The answer is “ethical fading” or the making of a series of “micro-ethical decisions” that take us down that slippery slope. (Id.) It is the “… tendency for the ethical dimensions of decisions to fade from view under certain conditions.” (Id.)  For example, in a discussion with someone, we may decide

“…to disclose, conceal, or misrepresent information that would potentially lessen our own outcomes and benefit our counterparts. For example, we might be tempted to claim we have better outside alternatives than we actually do, insist we care strongly about an issue when we don’t, or hide an unattractive aspect of a product or service that we’re selling.  (Id.)

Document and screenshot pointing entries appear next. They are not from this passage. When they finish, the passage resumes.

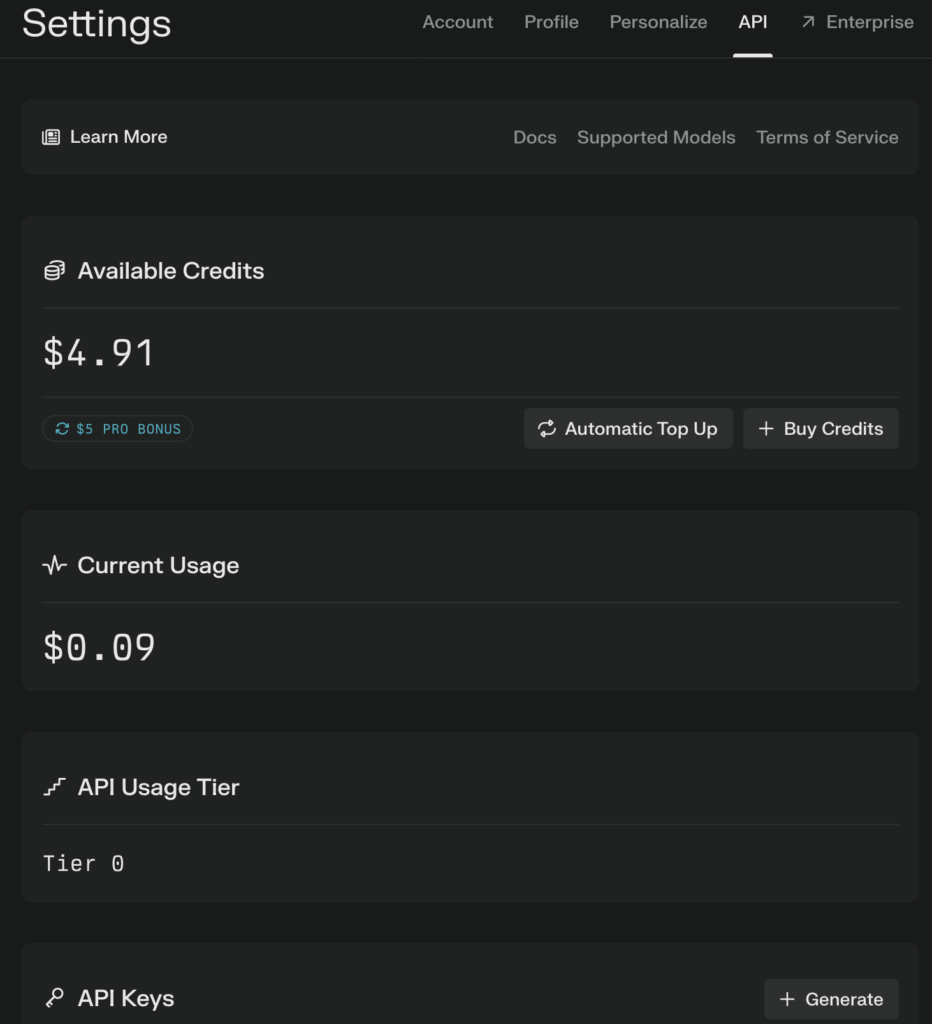Viewport: 932px width, 1024px height.
Task: Click the pulse icon beside Current Usage
Action: [x=54, y=566]
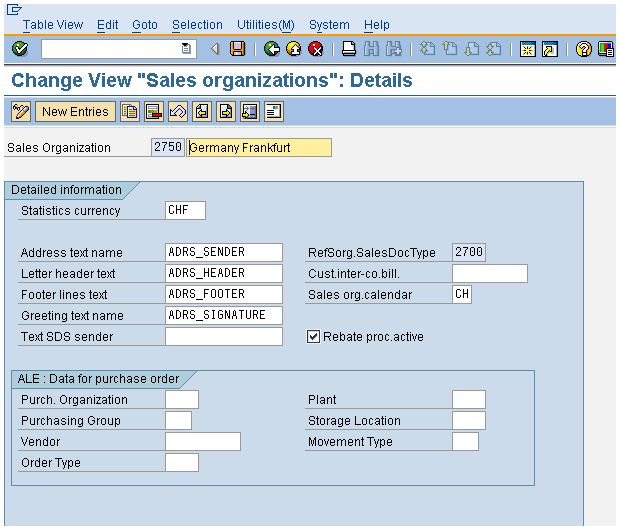Select the Text SDS sender input field

click(224, 337)
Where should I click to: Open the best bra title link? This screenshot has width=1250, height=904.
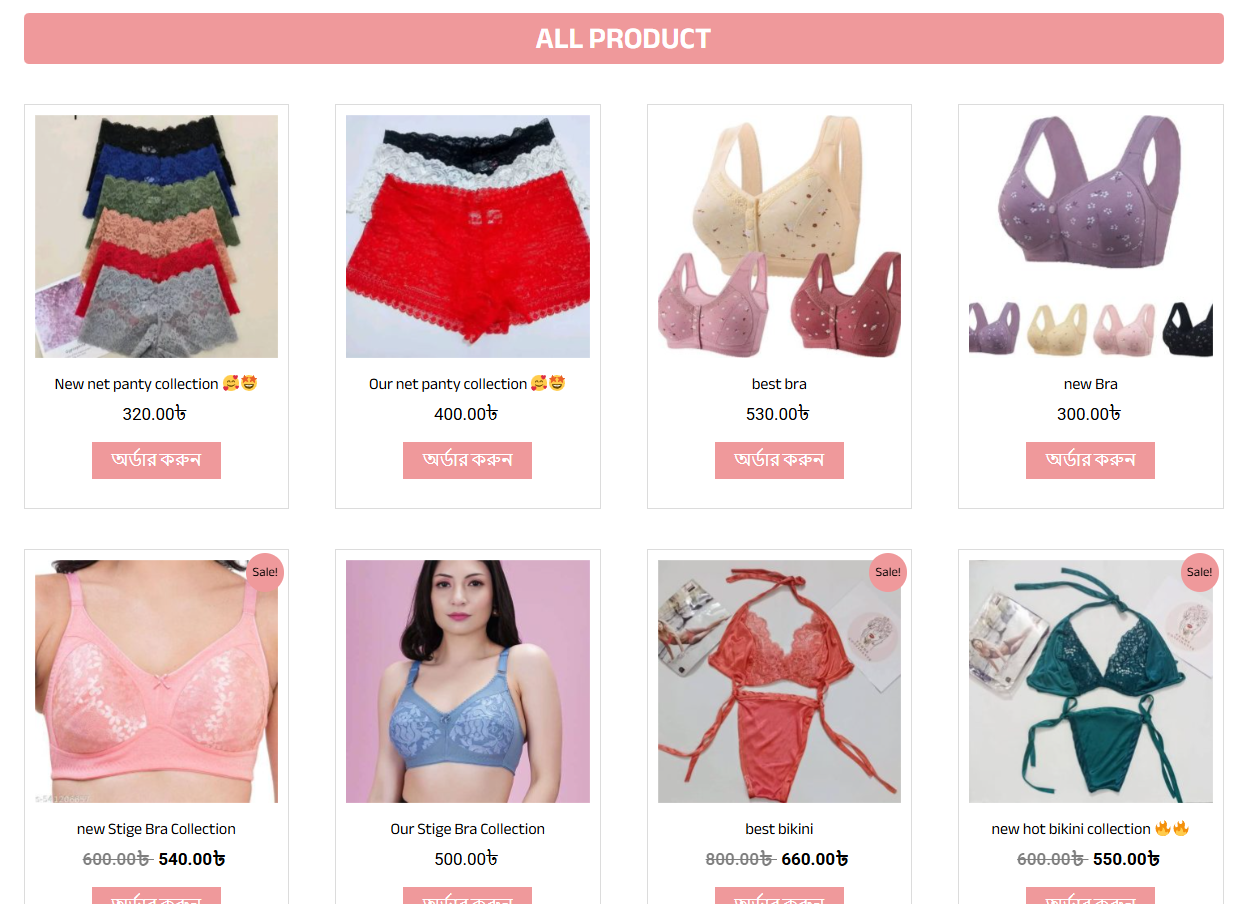click(779, 384)
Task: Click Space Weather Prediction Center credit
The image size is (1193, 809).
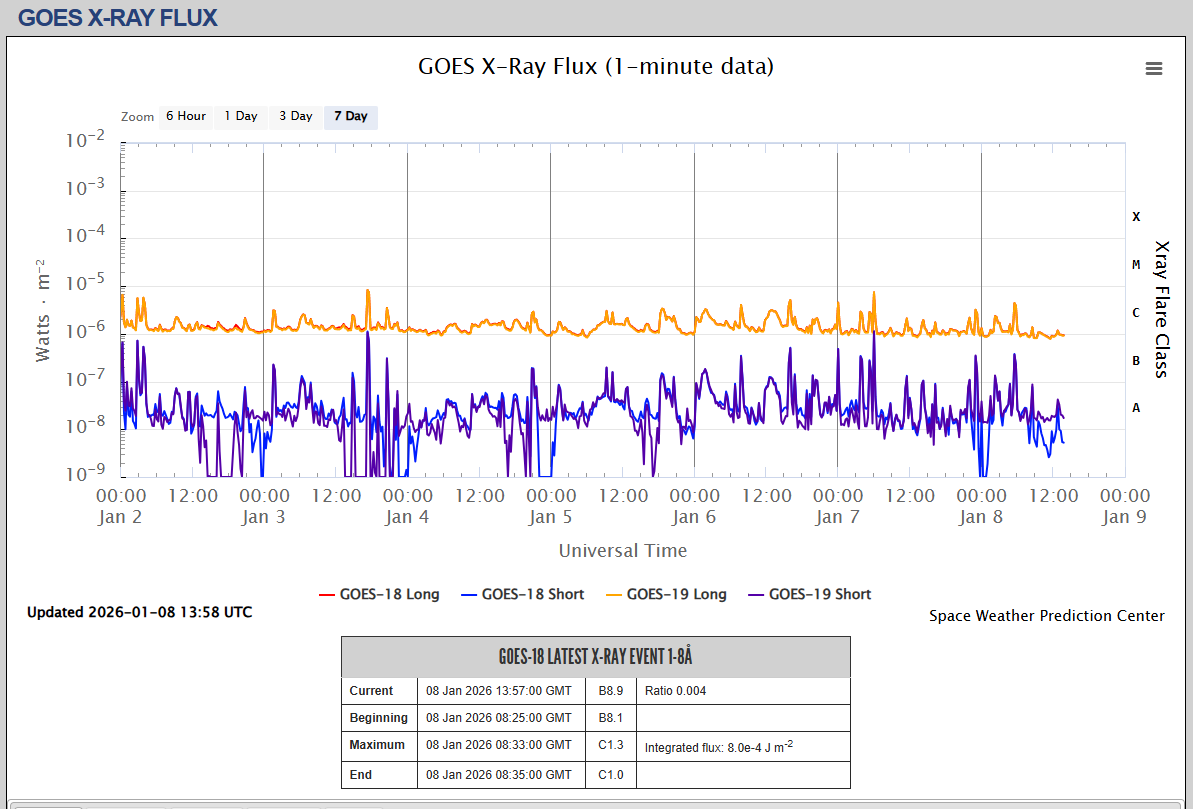Action: click(1046, 616)
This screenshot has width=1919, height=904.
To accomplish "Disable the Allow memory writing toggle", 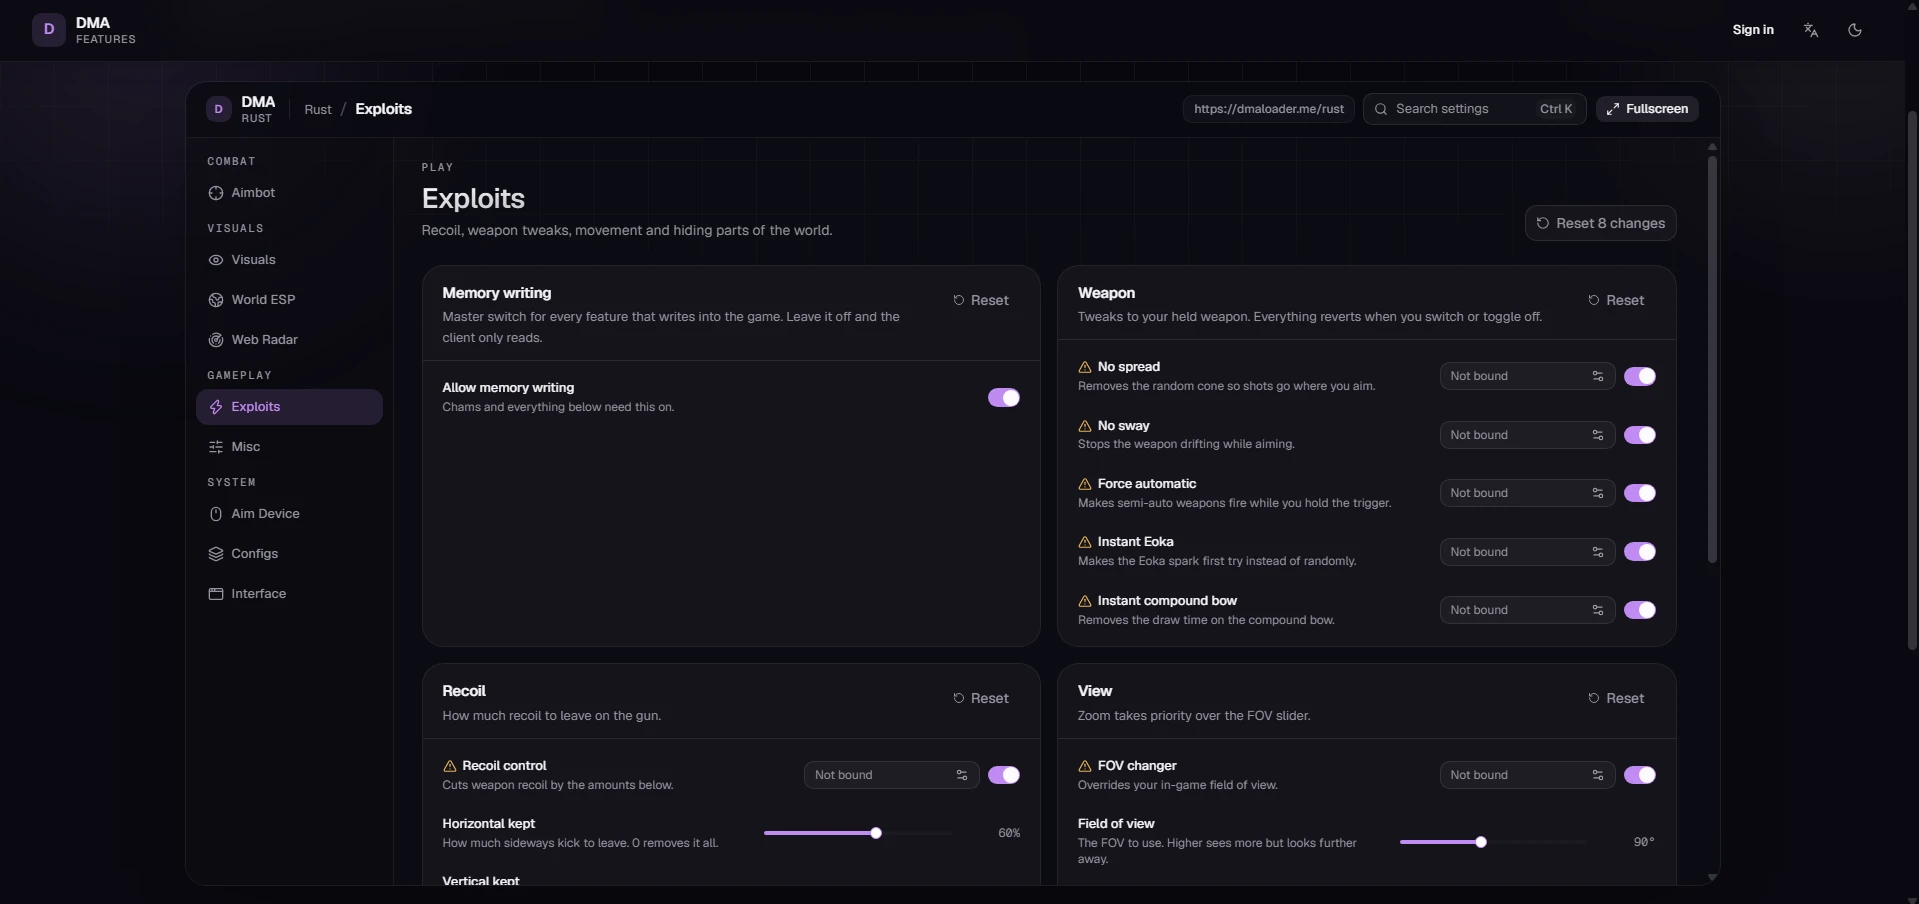I will pos(1004,398).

Based on a lab experiment conducted by Mara Olekalns, Christopher J. Horan and Philip L. Smith of the University of Melbourne, these researchers found that it came down to whether a party felt she/he had a sense of power or felt powerless in the negotiation process:

The results showed that participants who had been primed to feel powerless in the negotiation (by being told they had no alternatives to the current negotiation) were less deceptive than those who believed they were powerful (as a result of having strong outside alternatives).

…Overall, the study results suggest that, beyond opportunity and our own moral code, a variety of factors can interact to affect whether or not we behave ethically in negotiation. As a result, we need to be particularly vigilant to the possibility that we will behave deceptively, even if we have no intention of doing so. (Id.)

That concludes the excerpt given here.